What to do:
a – In the post about U+FFFD, what general category is the character given?
b – Using the post about U+FFFD, decide whether each statement agrees with it: (i) U+FFFD has the ID_Start property; (ii) a formal syntax definition for a language may still include U+FFFD within the BNF for an identifier; (iii) what was converted to U+FFFD from another encoding bears on the properties of U+FFFD itself.
c – Pick up the post about U+FFFD after its final sentence and continue it.

Selection:

From: Kenneth Whistler (kenw@sybase.com)
Date: Tue Dec 14 2004 - 15:02:40 CST
Lars asked:
> BTW, what are the properties of U+FFFD? In English please, do not point me
> to the standard.
?!
It has the general category of "Symbol Other" [gc=So].
> Like, can it be a part of an identifier,
It does not have the ID_Start or the ID_Continue property, which
you could determine for yourself by referring to the standard:
http://www.unicode.org/Public/UNIDATA/DerivedCoreProperties.txt
That doesn't prevent a formal syntax definition for a language
from including it within the BNF for defining and identifier,
but in general, no, it would not appear in identifiers, just as
most other symbols would not.
> is it an 'alphanumeric'?
No.
> Let me speculate. It should be a letter
No.
> (it probably more
> often originally was than wasn't).
You are referring here to speculation regarding what uninterpretable
sequence in some other character encoding was *converted* to U+FFFD
on conversion to Unicode. But that is irrelevant to the properties
of U+FFFD itself.

Data segment:
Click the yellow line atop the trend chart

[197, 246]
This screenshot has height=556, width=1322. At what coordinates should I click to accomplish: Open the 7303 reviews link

Replies:
a – "Symbol Other" [gc=So].

b –
(i) No: "It does not have the ID_Start or the ID_Continue property"
(ii) Yes: "That doesn't prevent a formal syntax definition for a language from including it within the BNF"
(iii) No: "But that is irrelevant to the properties of U+FFFD itself."

c –
That is tantamount, for example, to claiming that the C0 control
code 0x1A SUBSTITUTE should be defined as a "letter", simply because
it is often used in signalling a conversion substitution in
8-bit tables.
> I would accept it for identifiers (variables, filenames).
If you are defining your own language, that would be your
prerogative, of course. But if you are using standard languages
like C, C++, Java, C#, SQL, etc., it is unlikely that you would
be correct in that approach.
> It has no case properties. And it is obviously not a
> space.
True.
There is much, much more to know about Unicode character properties
than just what can be inferred from an attempt to apply the
POSIX model to UTF-8. A good place to start would be Unicode
Technical Report #23, The Unicode Charater Property Model:
http://www.unicode.org/reports/tr23/
And after that, yes, I would point you to the standard.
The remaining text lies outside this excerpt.